[Task requirements]
1 > In the interview with Cherie Moore, why does she say her path was carved from an early age?
2 > What might come next in the interview with Cherie Moore? Write a continuation that picks up after its last line.
═════ Text shown ═════
An Interview with Cherie Moore
This year The Last Tapes have been wowing New Zealand with their remarkable ‘Valerie.’ Luckily for us they have just arrived in Edinburgh…
Hello Cherie, so where ya from & where ya at, geographically speaking?
Cherie: Hi! I’m from Auckland, New Zealand. While in Edinburgh I’ll be performing in the Cairns Lecture Theatre at Summerhall!
When did you first develop a passion for theatre?
Cherie: I started singing when I was 7, and doing theatre when I was 13, so it seems my path was carved from an early age.
Can you tell us about your studies?
Cherie: I’ve had singing lessons since I was a kid. When I was a teenager I was in an auditioned youth theatre company. When I left school I did an arts degree in Drama and English, and then I went to drama school at The Actors’ Program.
═════ Material ═════
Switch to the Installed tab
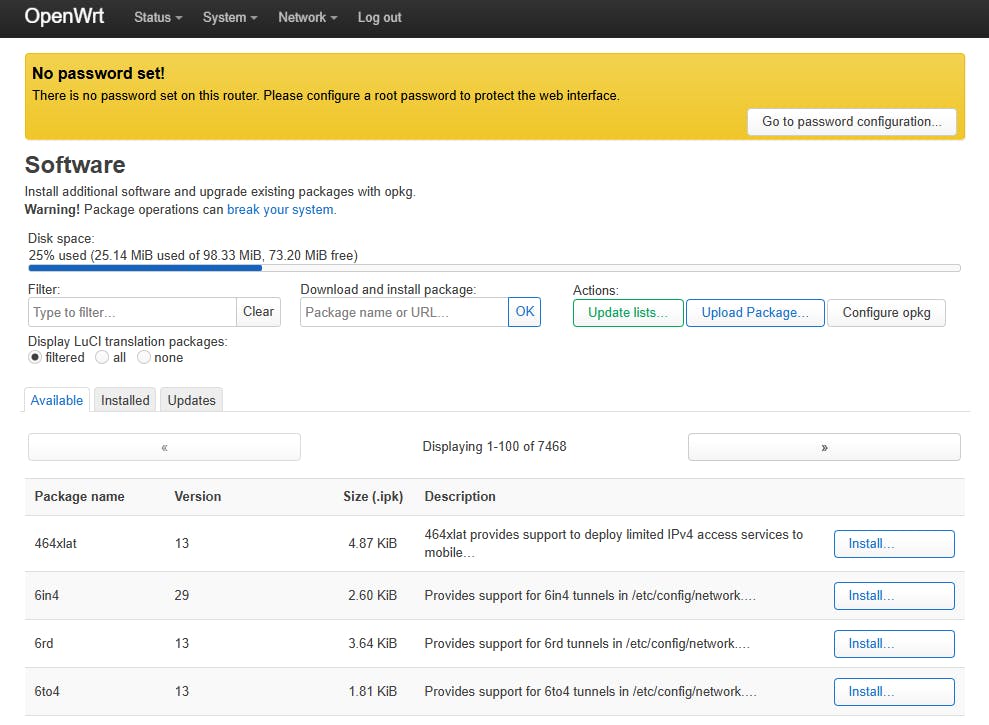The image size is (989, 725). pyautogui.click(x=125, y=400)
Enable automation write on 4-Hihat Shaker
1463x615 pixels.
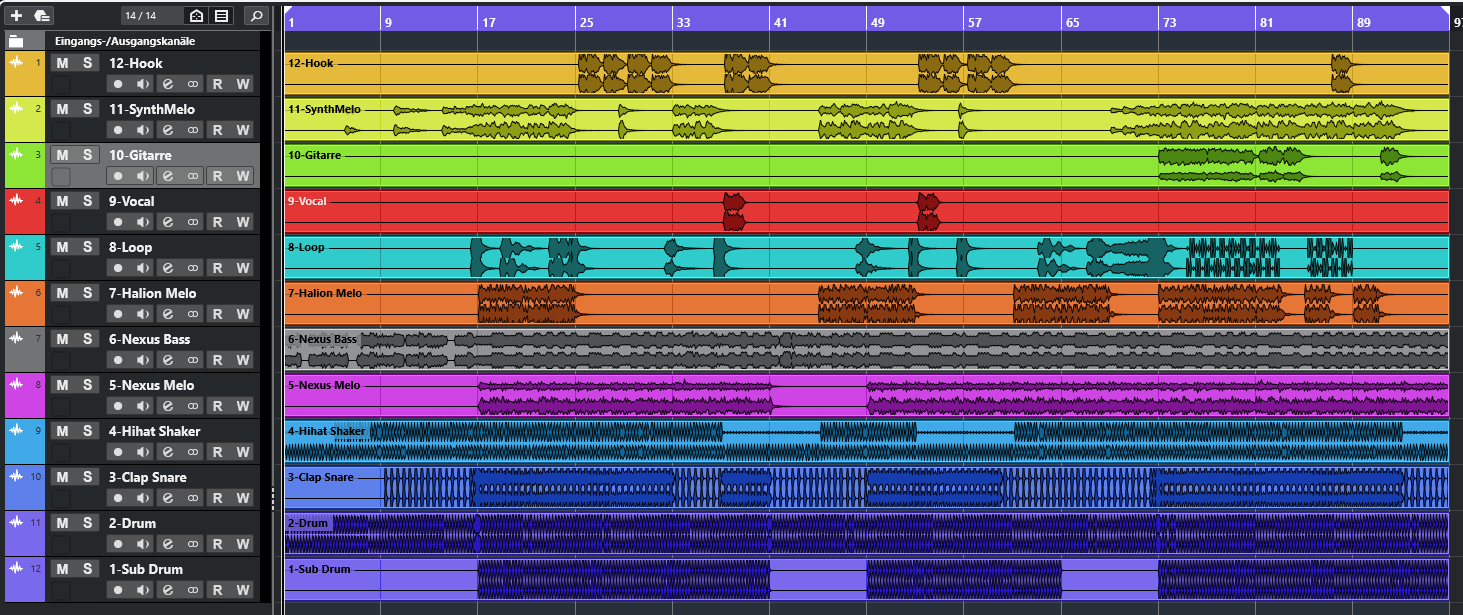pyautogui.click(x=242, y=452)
═════
═════ Material ═════
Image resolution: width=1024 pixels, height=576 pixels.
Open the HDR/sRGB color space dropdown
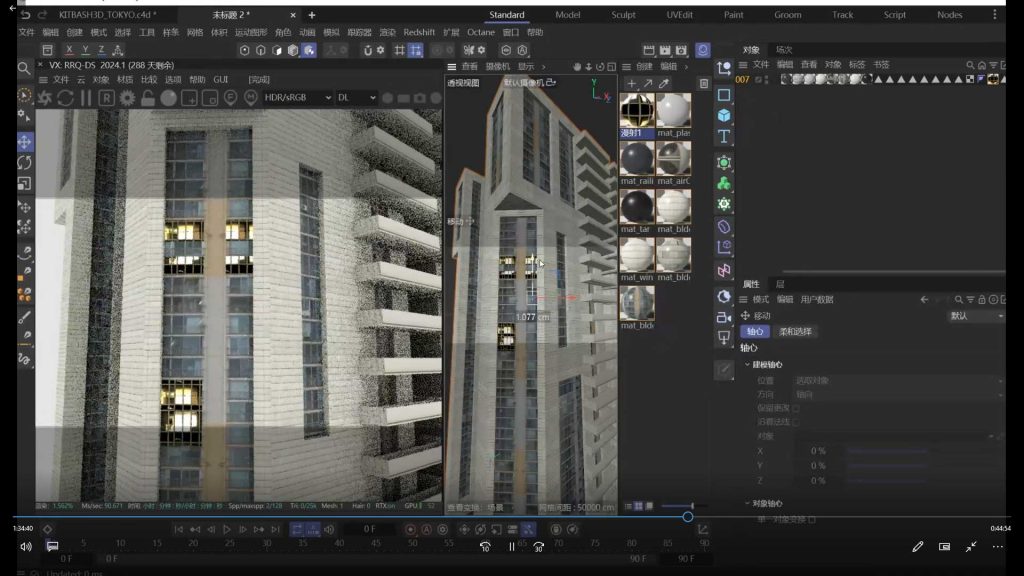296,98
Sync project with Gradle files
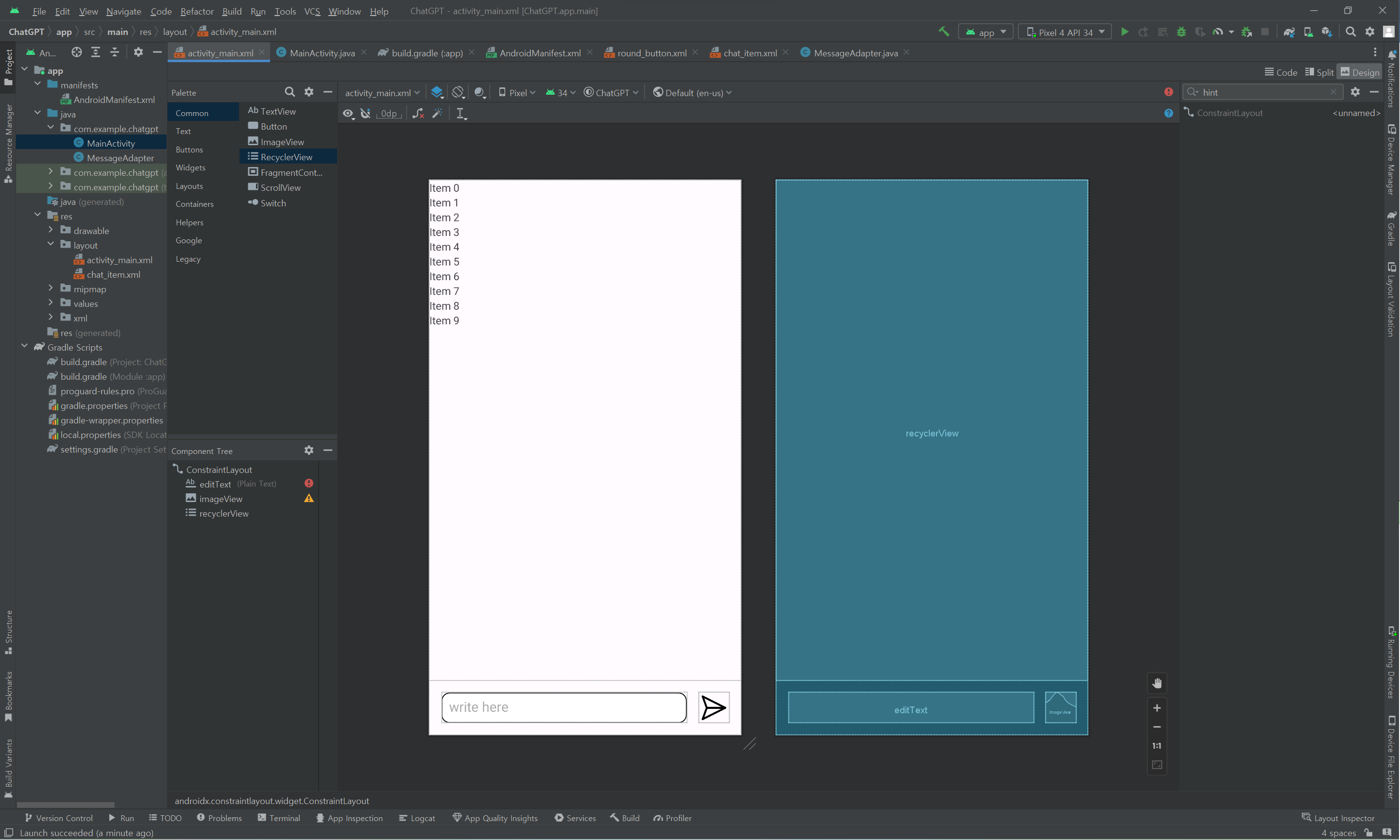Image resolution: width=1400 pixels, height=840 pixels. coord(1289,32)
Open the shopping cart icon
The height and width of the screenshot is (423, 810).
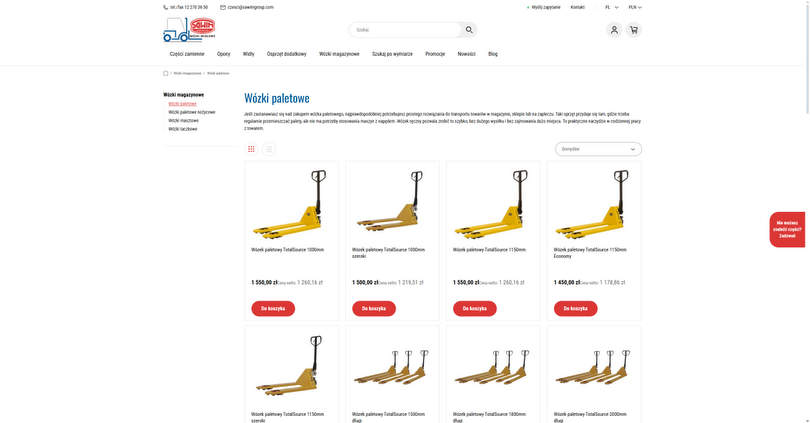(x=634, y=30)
═════
[In response]
1 > She started singing when she was 7 and began doing theatre when she was 13.

2 >
What for you makes a good piece of theatre?
Cherie: Fearless story telling. Courageous connection. Humanity.
You’ve got three famous figures from history coming round for dinner. Who would they be & what would you cook; starter, mains & dessert?
Cherie: Nina Simone, Samuel Beckett, and Maya Angelou. For starters, caramelised fennel with toasted walnuts, I’d cook a spicy mango and coriander fish with coconut rice, broccoli and beans with lemon oil and sliced almonds for mains, and a dark chocolate mousse with raspberries for dessert.
Can you tell us about Last Tapes?
Cherie: Last Tapes is a small independent professional theatre company based in Auckland, New Zealand. We make and produce ‘theatre that gives a shit’. We’re interested in creating conversations through the medium of theatre, music, and live performance art.
You are bringing ‘Valerie’ to Edinburgh this August, can you tell us about both the play & your own role?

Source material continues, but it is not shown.